PROBLEM TO WORK ON:
Pick out every line of the entries below where "Viewport" occurs, and copy those lines.

▼

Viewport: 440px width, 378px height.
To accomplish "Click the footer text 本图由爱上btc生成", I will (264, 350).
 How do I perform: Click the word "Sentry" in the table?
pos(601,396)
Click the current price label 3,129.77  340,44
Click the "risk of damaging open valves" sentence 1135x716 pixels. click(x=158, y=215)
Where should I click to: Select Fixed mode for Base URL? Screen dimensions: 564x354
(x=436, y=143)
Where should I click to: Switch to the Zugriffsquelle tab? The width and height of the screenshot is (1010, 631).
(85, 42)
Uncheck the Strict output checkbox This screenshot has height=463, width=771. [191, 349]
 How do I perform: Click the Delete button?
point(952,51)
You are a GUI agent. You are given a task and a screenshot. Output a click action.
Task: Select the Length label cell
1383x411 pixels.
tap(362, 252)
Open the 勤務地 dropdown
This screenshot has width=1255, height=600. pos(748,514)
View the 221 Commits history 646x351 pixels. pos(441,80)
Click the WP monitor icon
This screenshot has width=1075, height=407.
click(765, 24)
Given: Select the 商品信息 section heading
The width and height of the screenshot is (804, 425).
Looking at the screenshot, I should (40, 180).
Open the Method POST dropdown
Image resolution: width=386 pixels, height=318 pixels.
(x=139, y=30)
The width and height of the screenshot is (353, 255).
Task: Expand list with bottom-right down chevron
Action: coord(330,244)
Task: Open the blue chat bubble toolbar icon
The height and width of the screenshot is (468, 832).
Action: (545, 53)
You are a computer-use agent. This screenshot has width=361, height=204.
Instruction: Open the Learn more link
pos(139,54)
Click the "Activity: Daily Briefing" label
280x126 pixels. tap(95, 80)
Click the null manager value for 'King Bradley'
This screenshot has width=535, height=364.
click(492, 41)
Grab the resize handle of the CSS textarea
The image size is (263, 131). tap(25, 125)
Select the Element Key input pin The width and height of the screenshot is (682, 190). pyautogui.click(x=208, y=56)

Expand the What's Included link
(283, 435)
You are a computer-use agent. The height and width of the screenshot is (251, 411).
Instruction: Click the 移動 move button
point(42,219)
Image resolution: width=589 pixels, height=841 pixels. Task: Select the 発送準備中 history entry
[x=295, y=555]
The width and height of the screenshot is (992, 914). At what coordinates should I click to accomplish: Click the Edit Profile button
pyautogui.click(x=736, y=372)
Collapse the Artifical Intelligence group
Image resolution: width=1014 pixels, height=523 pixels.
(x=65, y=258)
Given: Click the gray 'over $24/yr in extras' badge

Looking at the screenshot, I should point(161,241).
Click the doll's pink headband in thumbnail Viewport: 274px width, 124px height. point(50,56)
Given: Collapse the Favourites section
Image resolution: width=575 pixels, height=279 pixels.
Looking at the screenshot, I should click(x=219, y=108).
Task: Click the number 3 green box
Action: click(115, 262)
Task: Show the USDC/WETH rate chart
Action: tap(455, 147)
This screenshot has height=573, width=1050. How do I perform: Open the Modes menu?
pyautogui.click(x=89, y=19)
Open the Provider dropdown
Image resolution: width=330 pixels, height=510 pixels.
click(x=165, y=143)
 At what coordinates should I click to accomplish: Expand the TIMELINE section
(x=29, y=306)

▲

WRITTEN ANSWER:
Viewport: 440px width, 378px height.
Click the doll's pink headband in thumbnail Viewport: 274px width, 124px height. point(50,56)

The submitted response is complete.